The stress tests, however, would have to differ from those conducted by U.S. regulators in the spring of 2009, because Europe lacks a huge bailout fund like the $700 billion Troubled Asset Relief Program to plug any capital deficiencies found, CNBC said.

Geithner and other Treasury officials routinely cite the U.S. stress tests, which helped open the door for private capital to return to the banking sector, as calming intense market turmoil caused by the financial crisis.

Similar tests could provide more transparency into the European banking sector's condition and help boost market confidence.

Worries over debt holdings of European banks has caused another big drop in bank shares this week after the Bank of Spain seized control of a small savings bank, CajaSur, also hitting the euro and European government bonds.
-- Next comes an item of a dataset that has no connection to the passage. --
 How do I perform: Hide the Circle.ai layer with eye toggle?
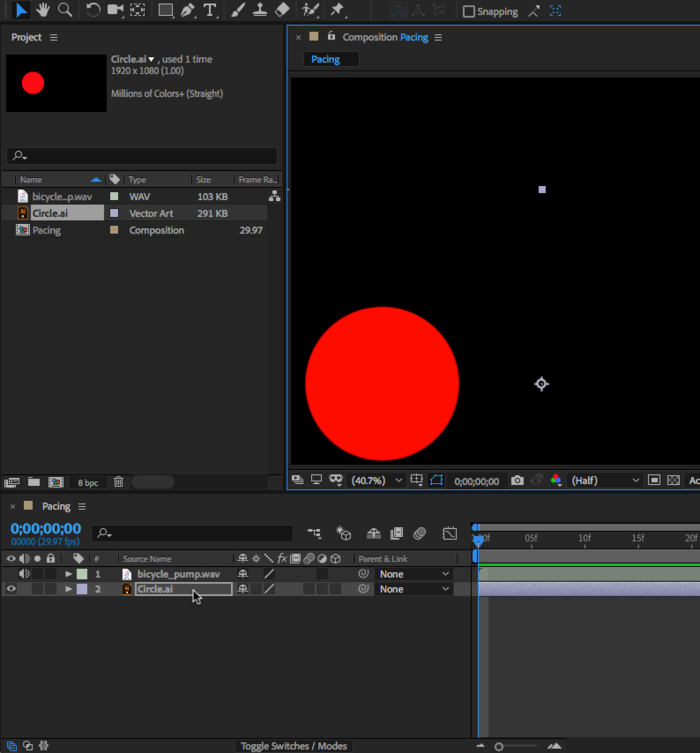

Geithner believes that stress tests to ensure banks have adequate capital could similarly calm European markets, CNBC said.

U.S. Treasury officials had no immediate comment on the report.

Geithner, fresh from U.S.-China bilateral talks in Beijing, visits London on Wednesday to meet with new British Chancellor of the Exchequer George Osborne and will later meet with European Central Bank President Jean-Claude Trichet in Frankfurt and German Finance Minister Wolfgang Schaeuble in Berlin.

Europe Union finance ministers unveiled stress test results last October that were considered less strenuous, less extensive and less transparent than the U.S. test. The EU exercise found that European banks would be able to withstand a harsh recession and in a worst-case scenario, not one of the region's 22 most important banks would see its capital buffer slip into perilous territory.

In the U.S. stress tests on the 19 largest American banks, conducted by the Federal Reserve and other major bank regulators, 10 were determined to need bigger capital cushions and combined they raised more than $77 billion in new common equity. Only one, automotive and mortgage lender GMAC Financial Services, had to turn to the government for more capital.

The exercise tested banks against a more adverse scenario of unemployment averaging 8.9 percent in 2009 -- a level it significantly overshot-- and 10.3 percent in 2010. While unemployment now appears on track to be lower than the 2010 more adverse level it is likely to stay well above a baseline estimate of 8.8 percent.